### Given text:
________________________

What it tests. ECCC's own AMS (Table 1) → this tool's fit_distribution(Gumbel, MoM) → compare to ECCC's published depths (Table 2a), for every duration and return period. Because the input data and the estimator are identical to ECCC's, the only expected disagreement is ECCC's 0.1 mm table rounding. This isolates the parameter-estimation and return-level math, deterministically and offline.

Result (54 cells = 9 durations × 6 return periods):

Metric	Value
Worst-case relative error	0.74 % (15 min, 2‑yr — where 0.1 mm rounding alone is ≈0.8 %)
Mean relative error	0.17 %
24 h column	within 0.04 %
Test tolerance (pass bar)	1.5 %

Per-duration worst case:

Duration	5 min	10 min	15 min	30 min	1 h	2 h	6 h	12 h	24 h
Max rel. err.	0.66%	0.66%	0.74%	0.61%	0.36%	0.22%	0.08%	0.10%	0.04%

Interpretation. The tool reproduces ECCC's IDF statistics to rounding precision. Any future Layer‑1 error above ~1 % indicates a real change in the fitting/return-level code, not noise.

4. Layer 2 — full daily-gauge pipeline vs. ECCC¶

What it tests. A real ECCC daily precipitation record (1925–2026, committed fixture) pushed through the entire in-app IDF pipeline — annual-maxima extraction, 90 % completeness screening, Grubbs high-tail outlier screening, Gumbel/MoM fit, log-log curve, and the ecozone sub-daily ratio derivation — then adjusted by the 1.13 fixed-window factor and compared to ECCC.

Pipeline configuration at baseline:

Setting	Value
Completeness	enabled, 90 % → 22 incomplete years excluded
Outliers	Grubbs, high tail, log space, \(\alpha = 0.10\)
Distribution / fit	Gumbel / Method of Moments
Curve form	log-log linear
Ecozone (sub-daily ratios)	Pacific Maritime (resolved by point-in-polygon)

________________________

### Recorded data:

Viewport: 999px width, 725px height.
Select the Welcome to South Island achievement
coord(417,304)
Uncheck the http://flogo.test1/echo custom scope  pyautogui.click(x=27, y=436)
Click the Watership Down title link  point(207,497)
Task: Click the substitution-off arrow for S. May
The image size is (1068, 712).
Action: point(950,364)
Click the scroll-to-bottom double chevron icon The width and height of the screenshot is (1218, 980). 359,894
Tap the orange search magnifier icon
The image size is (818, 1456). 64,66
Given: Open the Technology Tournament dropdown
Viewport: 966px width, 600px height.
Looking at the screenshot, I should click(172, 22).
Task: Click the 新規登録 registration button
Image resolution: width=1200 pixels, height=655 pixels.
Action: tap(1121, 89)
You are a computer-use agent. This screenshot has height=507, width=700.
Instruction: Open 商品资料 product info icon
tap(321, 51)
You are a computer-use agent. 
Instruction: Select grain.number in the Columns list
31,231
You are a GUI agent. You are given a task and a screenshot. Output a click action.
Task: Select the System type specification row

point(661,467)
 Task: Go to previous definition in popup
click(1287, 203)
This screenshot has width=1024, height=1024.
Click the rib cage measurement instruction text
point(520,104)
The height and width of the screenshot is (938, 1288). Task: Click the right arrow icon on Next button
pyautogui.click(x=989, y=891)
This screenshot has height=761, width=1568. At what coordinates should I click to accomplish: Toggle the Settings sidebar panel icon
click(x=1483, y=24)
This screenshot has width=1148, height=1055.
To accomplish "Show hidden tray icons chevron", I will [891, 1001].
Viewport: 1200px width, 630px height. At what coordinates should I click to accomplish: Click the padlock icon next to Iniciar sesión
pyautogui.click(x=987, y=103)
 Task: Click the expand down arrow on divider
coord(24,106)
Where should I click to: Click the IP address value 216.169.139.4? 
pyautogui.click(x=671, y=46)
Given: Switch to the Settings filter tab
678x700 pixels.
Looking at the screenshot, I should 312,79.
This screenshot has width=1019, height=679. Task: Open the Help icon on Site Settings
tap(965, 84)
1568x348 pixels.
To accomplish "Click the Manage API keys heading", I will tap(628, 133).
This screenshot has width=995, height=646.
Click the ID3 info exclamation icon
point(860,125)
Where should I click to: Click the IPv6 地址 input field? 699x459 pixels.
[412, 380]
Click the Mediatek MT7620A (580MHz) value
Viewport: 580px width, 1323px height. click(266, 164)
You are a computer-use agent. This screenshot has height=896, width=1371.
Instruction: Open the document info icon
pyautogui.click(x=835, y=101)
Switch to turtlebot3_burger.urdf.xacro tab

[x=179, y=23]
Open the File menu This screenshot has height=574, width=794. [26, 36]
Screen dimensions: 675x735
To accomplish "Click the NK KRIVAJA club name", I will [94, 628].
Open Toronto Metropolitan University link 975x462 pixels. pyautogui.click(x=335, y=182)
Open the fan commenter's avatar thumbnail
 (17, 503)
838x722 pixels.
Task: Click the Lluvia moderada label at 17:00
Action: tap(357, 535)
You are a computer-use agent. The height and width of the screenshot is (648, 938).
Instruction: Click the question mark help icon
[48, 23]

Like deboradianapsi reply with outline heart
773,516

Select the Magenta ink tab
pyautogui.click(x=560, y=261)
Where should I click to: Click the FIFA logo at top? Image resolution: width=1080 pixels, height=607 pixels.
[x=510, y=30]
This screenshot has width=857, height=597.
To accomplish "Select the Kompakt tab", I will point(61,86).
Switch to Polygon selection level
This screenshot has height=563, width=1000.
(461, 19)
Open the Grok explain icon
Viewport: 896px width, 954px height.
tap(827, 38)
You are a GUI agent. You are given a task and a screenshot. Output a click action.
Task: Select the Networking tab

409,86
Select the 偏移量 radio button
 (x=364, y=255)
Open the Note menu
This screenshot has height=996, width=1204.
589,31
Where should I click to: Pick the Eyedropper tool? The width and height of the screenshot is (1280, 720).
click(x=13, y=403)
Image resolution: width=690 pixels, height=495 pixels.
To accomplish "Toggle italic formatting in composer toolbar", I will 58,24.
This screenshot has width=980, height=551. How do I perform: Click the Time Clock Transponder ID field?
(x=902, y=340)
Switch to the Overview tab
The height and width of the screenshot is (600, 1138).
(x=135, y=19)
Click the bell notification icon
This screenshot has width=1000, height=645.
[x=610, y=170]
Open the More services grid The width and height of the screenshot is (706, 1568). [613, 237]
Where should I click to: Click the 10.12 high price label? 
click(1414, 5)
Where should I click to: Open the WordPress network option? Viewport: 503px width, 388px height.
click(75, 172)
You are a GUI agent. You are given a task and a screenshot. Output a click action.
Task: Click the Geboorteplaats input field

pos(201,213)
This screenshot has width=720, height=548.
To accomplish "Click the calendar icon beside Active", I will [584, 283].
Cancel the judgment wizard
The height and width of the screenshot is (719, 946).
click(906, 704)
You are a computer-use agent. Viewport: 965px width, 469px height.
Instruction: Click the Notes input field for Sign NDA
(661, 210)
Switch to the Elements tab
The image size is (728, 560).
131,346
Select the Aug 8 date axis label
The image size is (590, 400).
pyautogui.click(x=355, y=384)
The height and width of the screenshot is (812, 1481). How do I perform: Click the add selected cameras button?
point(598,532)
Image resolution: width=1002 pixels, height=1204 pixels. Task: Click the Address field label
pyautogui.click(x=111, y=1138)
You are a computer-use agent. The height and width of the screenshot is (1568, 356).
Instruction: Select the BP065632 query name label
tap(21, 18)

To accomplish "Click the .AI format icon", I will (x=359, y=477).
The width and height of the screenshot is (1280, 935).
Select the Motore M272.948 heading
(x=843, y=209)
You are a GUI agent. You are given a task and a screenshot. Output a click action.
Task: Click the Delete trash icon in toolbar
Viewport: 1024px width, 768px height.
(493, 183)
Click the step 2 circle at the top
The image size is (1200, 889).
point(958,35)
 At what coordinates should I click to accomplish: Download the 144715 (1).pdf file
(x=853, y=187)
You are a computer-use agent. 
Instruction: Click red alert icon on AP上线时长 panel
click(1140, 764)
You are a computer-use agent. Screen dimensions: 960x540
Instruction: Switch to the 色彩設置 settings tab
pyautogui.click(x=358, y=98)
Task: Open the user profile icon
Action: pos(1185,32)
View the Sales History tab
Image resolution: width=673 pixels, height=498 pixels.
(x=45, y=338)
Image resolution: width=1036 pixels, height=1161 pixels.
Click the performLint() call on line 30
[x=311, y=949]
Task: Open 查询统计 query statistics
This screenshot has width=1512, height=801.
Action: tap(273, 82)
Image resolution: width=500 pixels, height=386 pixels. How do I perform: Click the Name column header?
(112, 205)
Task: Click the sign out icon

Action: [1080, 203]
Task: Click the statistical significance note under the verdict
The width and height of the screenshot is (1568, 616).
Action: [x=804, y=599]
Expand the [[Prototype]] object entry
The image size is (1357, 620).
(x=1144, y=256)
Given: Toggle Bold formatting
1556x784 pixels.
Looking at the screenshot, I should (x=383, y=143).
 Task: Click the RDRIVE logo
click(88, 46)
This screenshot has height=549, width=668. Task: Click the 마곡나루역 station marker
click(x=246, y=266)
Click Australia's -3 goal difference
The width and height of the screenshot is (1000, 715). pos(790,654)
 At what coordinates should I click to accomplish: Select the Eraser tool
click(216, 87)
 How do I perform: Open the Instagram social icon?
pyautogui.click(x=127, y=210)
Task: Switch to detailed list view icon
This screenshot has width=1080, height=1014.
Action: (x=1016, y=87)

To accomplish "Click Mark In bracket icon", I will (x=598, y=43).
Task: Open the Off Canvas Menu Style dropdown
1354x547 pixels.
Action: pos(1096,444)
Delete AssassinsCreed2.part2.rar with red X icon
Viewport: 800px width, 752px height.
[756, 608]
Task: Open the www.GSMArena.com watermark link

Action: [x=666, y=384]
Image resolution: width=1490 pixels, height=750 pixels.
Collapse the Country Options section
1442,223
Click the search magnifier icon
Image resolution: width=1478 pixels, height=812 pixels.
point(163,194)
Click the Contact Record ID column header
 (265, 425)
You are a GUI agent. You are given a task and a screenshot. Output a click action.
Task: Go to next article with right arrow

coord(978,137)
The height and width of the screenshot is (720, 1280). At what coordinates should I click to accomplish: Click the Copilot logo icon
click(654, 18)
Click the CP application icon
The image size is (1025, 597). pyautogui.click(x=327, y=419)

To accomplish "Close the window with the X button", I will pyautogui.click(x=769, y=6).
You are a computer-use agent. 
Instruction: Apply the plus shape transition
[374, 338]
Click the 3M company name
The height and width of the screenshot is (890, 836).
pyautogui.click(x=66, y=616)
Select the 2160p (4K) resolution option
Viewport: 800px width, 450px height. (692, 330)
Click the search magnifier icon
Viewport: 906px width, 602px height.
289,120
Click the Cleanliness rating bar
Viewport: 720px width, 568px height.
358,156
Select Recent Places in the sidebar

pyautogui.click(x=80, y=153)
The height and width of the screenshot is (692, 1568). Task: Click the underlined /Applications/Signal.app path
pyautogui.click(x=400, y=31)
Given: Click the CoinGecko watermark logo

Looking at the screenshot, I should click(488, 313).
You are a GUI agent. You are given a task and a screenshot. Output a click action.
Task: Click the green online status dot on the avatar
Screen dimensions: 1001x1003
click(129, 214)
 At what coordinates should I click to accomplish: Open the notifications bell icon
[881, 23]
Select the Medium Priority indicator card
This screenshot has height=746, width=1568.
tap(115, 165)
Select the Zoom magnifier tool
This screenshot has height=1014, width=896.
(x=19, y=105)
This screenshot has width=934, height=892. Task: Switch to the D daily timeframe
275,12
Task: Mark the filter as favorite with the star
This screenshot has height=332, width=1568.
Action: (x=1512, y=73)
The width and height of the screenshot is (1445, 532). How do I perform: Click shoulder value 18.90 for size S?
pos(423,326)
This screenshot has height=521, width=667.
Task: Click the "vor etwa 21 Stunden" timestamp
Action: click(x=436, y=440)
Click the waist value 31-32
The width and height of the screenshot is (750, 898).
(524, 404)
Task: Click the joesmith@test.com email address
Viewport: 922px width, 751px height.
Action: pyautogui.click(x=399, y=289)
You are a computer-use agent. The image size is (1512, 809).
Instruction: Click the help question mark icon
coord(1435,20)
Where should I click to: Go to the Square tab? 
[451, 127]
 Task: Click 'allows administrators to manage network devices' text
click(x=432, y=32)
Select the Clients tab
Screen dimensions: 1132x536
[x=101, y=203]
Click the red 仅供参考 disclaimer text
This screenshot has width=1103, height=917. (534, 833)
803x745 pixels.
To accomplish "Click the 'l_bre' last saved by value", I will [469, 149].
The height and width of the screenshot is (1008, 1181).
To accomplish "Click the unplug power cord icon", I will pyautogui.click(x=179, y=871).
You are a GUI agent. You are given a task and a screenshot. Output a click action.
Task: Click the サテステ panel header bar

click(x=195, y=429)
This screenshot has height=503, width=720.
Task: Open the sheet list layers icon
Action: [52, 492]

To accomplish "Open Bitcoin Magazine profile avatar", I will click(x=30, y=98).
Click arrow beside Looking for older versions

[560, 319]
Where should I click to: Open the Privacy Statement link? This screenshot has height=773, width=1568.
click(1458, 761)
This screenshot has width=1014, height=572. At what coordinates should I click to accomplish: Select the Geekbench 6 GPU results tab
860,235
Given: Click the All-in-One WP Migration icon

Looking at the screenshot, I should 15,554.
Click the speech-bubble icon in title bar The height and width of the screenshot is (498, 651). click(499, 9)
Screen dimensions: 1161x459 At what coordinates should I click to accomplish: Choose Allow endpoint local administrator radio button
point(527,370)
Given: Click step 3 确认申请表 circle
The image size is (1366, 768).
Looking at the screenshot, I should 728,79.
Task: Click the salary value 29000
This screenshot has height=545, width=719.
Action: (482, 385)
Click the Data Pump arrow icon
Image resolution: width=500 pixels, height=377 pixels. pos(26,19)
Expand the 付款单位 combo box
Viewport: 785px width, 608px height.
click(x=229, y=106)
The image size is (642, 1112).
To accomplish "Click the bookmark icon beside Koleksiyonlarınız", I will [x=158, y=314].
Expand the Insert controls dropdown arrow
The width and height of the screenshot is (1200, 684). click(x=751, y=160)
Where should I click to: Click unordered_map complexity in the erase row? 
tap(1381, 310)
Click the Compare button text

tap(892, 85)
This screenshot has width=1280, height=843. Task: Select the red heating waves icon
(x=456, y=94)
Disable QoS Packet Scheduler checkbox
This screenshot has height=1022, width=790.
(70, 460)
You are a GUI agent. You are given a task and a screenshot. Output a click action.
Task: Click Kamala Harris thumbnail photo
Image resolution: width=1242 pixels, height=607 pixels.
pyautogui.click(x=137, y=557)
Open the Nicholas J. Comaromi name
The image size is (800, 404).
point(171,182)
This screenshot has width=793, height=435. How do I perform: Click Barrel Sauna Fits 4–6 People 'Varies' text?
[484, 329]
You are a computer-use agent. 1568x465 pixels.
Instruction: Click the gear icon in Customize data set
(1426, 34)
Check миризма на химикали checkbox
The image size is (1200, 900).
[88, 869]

________________________

### Actions to take:
1) Answer these from the IDF validation excerpt:
(a) What is the mean relative error reported for the Layer 1 comparison?
(b) How many incomplete years does the completeness setting exclude in the Layer 2 baseline configuration?
(c) Which ecozone supplies the sub-daily ratios in that configuration?
2) Retype the part of the IDF validation excerpt from "4. Layer 2 —" to "(resolved by point-in-polygon)", with no changes.

### Outputs in order:
1)
(a) 0.17 %
(b) 22
(c) Pacific Maritime

2)
4. Layer 2 — full daily-gauge pipeline vs. ECCC¶

What it tests. A real ECCC daily precipitation record (1925–2026, committed fixture) pushed through the entire in-app IDF pipeline — annual-maxima extraction, 90 % completeness screening, Grubbs high-tail outlier screening, Gumbel/MoM fit, log-log curve, and the ecozone sub-daily ratio derivation — then adjusted by the 1.13 fixed-window factor and compared to ECCC.

Pipeline configuration at baseline:

Setting	Value
Completeness	enabled, 90 % → 22 incomplete years excluded
Outliers	Grubbs, high tail, log space, \(\alpha = 0.10\)
Distribution / fit	Gumbel / Method of Moments
Curve form	log-log linear
Ecozone (sub-daily ratios)	Pacific Maritime (resolved by point-in-polygon)